How do you calculate the density of carbon dioxide at $546K$ and $4.00$ atmospheres pressure?

Answer 1

Density is a property of a substance which depends on the other parameters like pressure and temperature. The temperature and pressure change varies the density of gases.

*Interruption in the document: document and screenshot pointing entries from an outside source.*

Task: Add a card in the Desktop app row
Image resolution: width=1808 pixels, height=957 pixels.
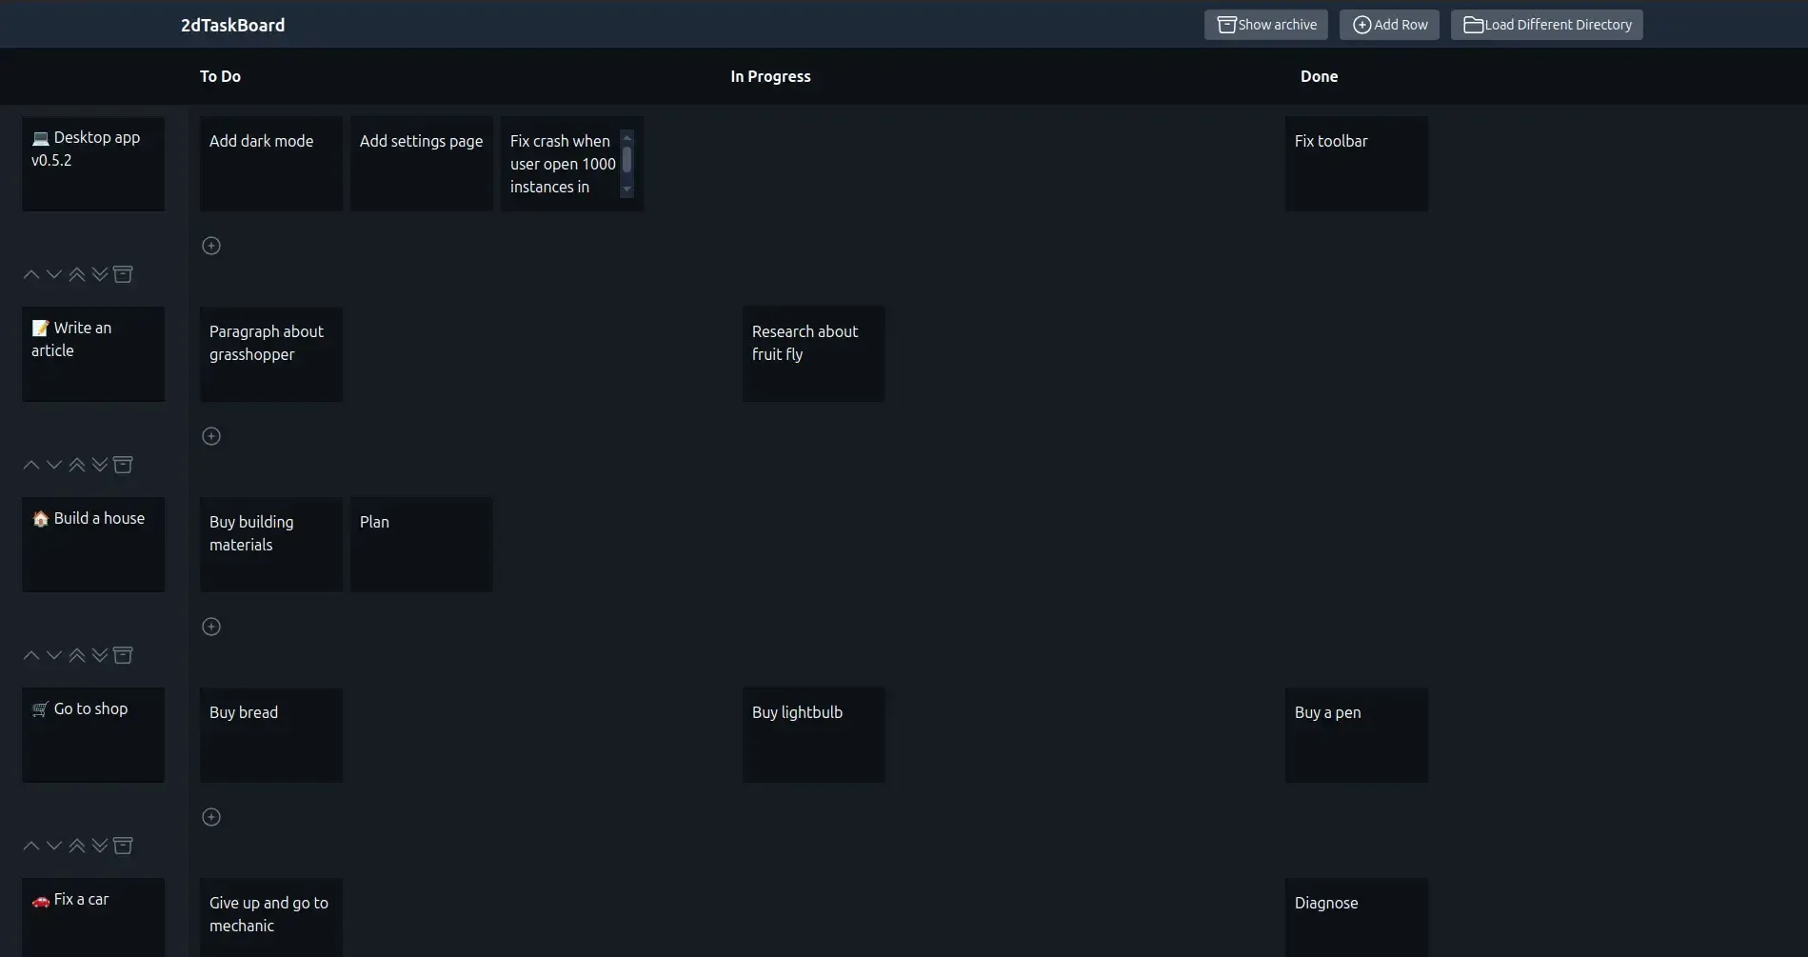Action: (211, 246)
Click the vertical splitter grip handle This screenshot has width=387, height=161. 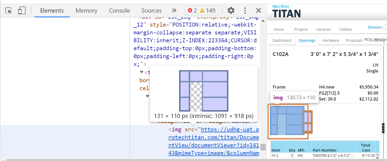(x=383, y=128)
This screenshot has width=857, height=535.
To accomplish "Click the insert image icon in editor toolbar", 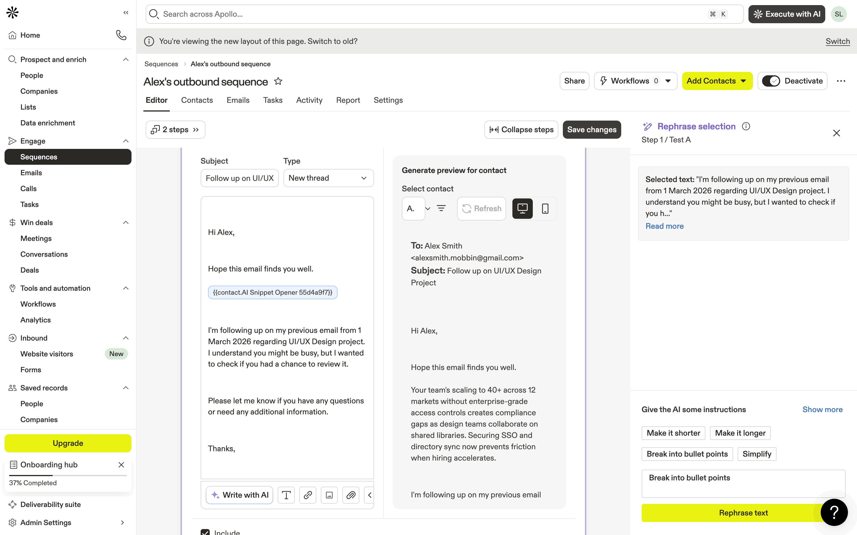I will [x=329, y=495].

Complete step by step answer:
Let us first understand the density of a substance. Density is defined as the mass of the substance per unit volume. It is denoted by the symbol ρ. The unit of density in the cgs system is $g/mL$ or $g/c{m^3}$ and in the SI system is $Kg/{m^3}$.
Density is mathematically expressed as
$\rho = \dfrac{M}{V}$ where $M$ is the mass of the substance and $V$ is the volume of the substance.
According to the ideal gas equation the pressure and temperature of a gas is related to the volume of the gas. The equation is written as
$PV = nRT$ where $P$ is the pressure of gas, $V$ is the volume of the gas, $n$ is the number of moles of gas, $R$ is the gas constant and $T$is the temperature.
Rearranging the equation,
$V = \dfrac{{nRT}}{P}$.
Thus the density of gas is
$\rho = \dfrac{{PM}}{{RT}}$ (if $n = 1$ for $C{O_2}$ gas)
Given that pressure, $P = 4atm$ and temperature $T = 546K$ . The gas constant $R = 0.0821Latmmo{l^{ - 1}}{K^{ - 1}}$ .
The molar mass of $C{O_2}$ = atomic mass of $C$ + $2 \times$atomic mass of $O$
$= 12 + 2 \times 16 = 44g/mol$
Inserting the values in the equation, the density is
$\rho = \dfrac{{4atm \times 44gmo{l^{ - 1}}}}{{0.0821Latmmo{l^{ - 1}}{K^{ - 1}} \times 546K}} = 3.93g/L$.
Hence the density of carbon dioxide at $546K$ and $4.00$ atmospheres pressure is $3.93g/L$.

Note:
Generally the density of a material changes by the change of pressure or temperature. It is found that increasing the pressure results in increases of the density of a material. Further on increasing the temperature results in a decrease of the density of the material.